The year 2011 was the strongest year for TLT, returning 33.6% on an annual basis. The poorest year for TLT in the last ten years was 2013, with a yield of -13.91%. Most years the iShares 20+ Year Treasury Bond ETF has given investors modest returns, such as in 2012, 2017, and 2010, when gains were 3.25%, 8.92%, and 9.25% respectively.
|Fund||Initial Balance||Final Balance||CAGR|
A $10,000 investment in DIA would have resulted in a final balance of $37,965. This is a profit of $27,965 over 11 years and amounts to a compound annual growth rate (CAGR) of 13.35%.

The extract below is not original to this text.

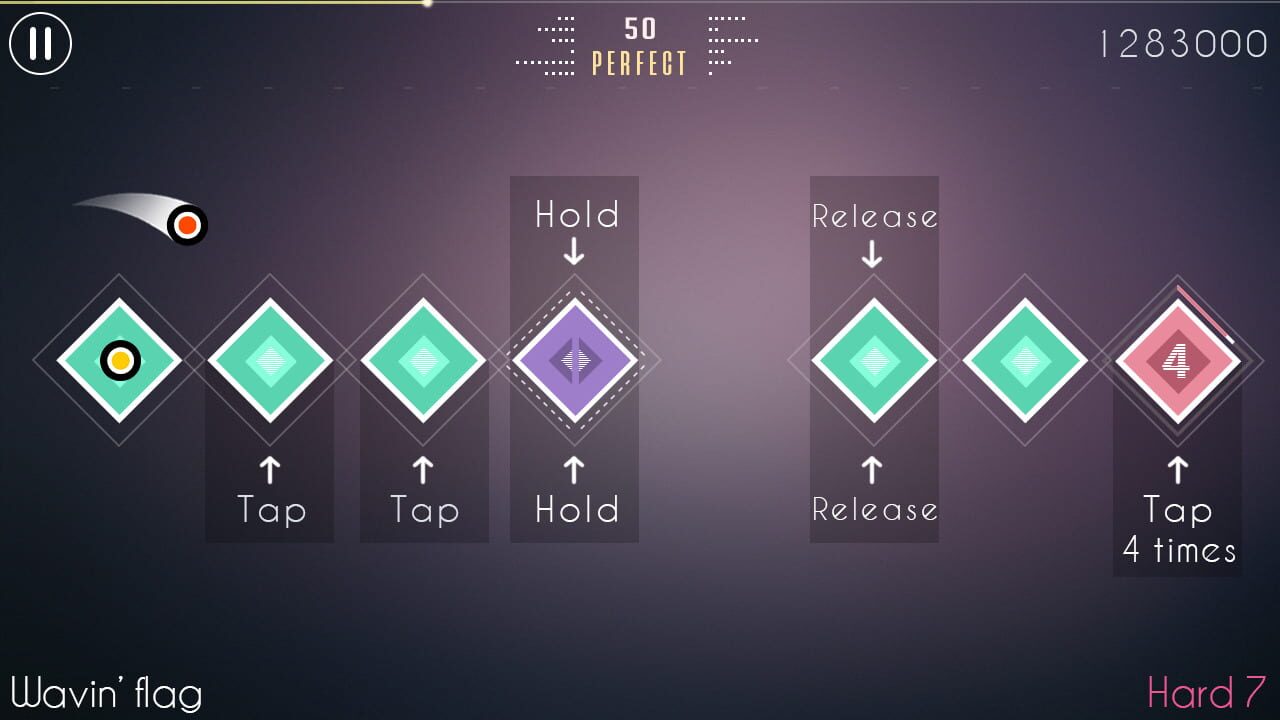
Task: Select the second Tap note diamond
Action: tap(423, 360)
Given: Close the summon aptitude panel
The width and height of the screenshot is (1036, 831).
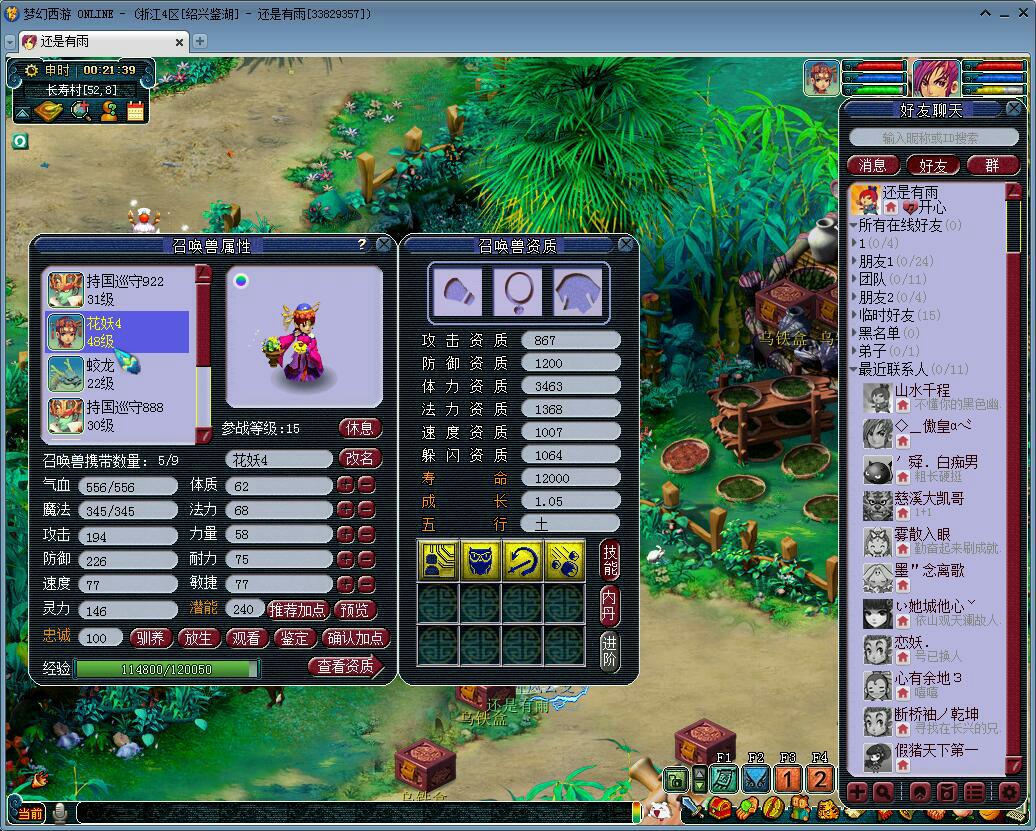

With a $10,000 investment in TLT, the end total would have been $23,809. This equates to a $13,809 profit over 11 years and a compound annual growth rate (CAGR) of 9.00%.
DIA’s CAGR is 4.36 percentage points higher than that of TLT and as a result, would have yielded $14,156 more on a $10,000 investment. Thus, DIA outperformed TLT by 4.36% annually.